PROBLEM TO SOLVE: Reproduce the rows below word for word, starting with the first line and continuing through and including the line that contains "cell-fecha-entrega: 2023-11-14 is".

DATA PROVIDED:

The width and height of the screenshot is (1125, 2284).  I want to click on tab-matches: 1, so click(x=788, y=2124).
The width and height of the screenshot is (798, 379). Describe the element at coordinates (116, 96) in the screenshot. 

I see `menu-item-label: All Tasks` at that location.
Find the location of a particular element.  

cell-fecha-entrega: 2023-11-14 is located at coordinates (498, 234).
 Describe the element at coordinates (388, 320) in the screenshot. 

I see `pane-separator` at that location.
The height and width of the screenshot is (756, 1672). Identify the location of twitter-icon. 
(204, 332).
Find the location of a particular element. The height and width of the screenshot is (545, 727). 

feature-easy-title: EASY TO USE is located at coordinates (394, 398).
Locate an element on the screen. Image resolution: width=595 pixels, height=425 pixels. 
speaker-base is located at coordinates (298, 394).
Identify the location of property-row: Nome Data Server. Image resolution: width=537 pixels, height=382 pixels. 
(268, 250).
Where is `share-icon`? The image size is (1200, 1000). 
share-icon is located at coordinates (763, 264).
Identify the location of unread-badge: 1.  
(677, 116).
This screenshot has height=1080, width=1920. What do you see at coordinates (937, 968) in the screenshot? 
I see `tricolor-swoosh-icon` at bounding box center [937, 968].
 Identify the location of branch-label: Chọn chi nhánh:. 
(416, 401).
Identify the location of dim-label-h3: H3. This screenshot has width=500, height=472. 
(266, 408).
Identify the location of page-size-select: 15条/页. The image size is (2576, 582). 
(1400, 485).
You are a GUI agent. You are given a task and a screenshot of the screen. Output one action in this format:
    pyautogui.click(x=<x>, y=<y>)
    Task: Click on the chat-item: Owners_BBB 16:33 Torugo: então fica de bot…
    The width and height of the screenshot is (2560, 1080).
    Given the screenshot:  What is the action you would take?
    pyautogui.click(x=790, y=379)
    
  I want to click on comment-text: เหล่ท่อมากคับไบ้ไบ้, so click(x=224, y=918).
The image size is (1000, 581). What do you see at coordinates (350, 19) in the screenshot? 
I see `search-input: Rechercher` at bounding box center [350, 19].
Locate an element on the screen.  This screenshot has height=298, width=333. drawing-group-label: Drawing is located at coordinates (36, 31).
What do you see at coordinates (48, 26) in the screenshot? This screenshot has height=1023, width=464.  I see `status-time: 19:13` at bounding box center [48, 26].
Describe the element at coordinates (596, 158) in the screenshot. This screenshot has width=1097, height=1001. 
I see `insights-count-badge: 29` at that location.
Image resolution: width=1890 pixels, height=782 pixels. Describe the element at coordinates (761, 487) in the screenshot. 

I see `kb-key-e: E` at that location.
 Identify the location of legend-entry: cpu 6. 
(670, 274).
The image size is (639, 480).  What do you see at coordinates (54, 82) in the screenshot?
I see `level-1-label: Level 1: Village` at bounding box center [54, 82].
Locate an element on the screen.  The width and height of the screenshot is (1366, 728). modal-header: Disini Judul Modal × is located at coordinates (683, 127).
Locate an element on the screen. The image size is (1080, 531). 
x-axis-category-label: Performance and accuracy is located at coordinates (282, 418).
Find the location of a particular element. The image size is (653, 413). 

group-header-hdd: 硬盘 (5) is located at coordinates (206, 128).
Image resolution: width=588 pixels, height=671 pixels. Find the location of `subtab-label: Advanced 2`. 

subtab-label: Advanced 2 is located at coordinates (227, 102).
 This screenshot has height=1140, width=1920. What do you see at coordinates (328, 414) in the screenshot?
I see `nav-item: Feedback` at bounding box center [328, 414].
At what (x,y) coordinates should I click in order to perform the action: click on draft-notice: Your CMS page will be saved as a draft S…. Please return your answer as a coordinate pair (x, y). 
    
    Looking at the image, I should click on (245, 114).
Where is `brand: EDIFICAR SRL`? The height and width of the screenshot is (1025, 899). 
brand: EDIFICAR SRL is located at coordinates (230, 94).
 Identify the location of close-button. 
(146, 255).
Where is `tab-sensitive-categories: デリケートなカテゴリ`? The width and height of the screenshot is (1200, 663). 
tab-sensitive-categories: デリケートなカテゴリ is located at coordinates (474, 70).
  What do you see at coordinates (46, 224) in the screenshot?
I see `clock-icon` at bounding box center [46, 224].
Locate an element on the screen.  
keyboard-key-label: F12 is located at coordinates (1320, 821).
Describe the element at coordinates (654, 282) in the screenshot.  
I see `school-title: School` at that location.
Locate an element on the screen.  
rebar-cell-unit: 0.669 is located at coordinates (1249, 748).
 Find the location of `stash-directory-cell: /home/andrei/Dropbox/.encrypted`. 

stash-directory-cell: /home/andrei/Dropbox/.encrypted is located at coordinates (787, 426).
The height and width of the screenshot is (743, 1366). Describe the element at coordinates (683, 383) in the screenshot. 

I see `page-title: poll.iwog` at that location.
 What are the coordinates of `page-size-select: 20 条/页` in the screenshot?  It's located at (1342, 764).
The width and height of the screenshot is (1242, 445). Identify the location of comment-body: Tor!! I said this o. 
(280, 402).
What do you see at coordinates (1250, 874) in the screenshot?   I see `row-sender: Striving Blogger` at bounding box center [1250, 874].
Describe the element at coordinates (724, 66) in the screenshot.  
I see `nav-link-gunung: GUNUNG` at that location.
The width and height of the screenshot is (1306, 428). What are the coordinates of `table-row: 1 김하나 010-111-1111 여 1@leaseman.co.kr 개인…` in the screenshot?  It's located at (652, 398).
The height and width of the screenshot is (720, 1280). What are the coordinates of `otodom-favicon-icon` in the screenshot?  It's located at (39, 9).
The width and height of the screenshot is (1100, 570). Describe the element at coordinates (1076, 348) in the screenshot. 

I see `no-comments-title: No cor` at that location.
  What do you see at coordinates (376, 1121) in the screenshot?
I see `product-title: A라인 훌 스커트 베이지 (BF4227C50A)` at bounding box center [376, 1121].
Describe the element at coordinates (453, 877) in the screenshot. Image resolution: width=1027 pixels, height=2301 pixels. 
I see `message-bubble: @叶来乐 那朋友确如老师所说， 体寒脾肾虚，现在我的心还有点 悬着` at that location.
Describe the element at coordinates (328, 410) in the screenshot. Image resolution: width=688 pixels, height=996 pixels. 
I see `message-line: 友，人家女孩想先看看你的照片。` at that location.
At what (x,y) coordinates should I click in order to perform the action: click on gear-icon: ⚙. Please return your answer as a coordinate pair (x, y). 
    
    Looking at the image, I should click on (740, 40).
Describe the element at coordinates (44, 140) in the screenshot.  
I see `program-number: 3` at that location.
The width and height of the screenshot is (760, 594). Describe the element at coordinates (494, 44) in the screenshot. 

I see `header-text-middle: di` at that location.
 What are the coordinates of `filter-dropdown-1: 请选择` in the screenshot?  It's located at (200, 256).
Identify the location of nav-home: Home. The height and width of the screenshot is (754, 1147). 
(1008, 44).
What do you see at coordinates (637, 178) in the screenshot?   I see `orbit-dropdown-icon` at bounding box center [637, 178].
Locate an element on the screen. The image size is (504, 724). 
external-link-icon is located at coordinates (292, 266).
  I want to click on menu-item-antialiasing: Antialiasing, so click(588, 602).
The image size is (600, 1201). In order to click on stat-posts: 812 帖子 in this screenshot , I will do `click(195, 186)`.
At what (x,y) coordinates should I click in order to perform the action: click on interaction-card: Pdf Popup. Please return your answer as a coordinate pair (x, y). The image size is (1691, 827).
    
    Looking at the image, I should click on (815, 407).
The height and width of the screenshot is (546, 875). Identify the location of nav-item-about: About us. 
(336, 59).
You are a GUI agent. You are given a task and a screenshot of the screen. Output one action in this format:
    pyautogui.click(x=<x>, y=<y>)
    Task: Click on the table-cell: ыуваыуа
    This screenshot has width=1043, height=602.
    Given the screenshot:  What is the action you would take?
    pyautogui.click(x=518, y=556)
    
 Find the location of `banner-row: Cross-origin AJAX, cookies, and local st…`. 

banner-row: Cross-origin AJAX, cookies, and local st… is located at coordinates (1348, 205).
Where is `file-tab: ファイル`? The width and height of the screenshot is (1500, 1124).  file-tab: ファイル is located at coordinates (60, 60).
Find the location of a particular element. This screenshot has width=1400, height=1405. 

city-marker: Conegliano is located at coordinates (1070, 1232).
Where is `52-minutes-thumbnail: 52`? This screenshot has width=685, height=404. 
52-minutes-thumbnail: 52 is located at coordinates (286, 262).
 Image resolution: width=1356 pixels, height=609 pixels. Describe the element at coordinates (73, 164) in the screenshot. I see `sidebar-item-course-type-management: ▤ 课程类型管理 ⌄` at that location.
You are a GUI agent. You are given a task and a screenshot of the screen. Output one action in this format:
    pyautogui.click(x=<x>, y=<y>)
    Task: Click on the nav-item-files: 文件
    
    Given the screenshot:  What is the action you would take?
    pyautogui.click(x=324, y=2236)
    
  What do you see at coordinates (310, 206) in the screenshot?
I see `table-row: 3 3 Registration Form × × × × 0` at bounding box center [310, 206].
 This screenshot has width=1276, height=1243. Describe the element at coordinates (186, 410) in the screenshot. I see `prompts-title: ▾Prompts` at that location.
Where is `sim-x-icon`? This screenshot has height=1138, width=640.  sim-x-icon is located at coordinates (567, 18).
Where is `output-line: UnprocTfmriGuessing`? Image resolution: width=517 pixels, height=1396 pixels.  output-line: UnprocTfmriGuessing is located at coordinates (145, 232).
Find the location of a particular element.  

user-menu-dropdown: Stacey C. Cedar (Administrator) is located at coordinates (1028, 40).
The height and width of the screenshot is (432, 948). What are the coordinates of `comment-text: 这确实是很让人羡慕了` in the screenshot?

ANSWER SECTION:
The width and height of the screenshot is (1125, 2284).  I want to click on tab-matches: 1, so click(x=788, y=2124).
The width and height of the screenshot is (798, 379). Describe the element at coordinates (116, 96) in the screenshot. 

I see `menu-item-label: All Tasks` at that location.
Find the location of a particular element.  

cell-fecha-entrega: 2023-11-14 is located at coordinates (498, 234).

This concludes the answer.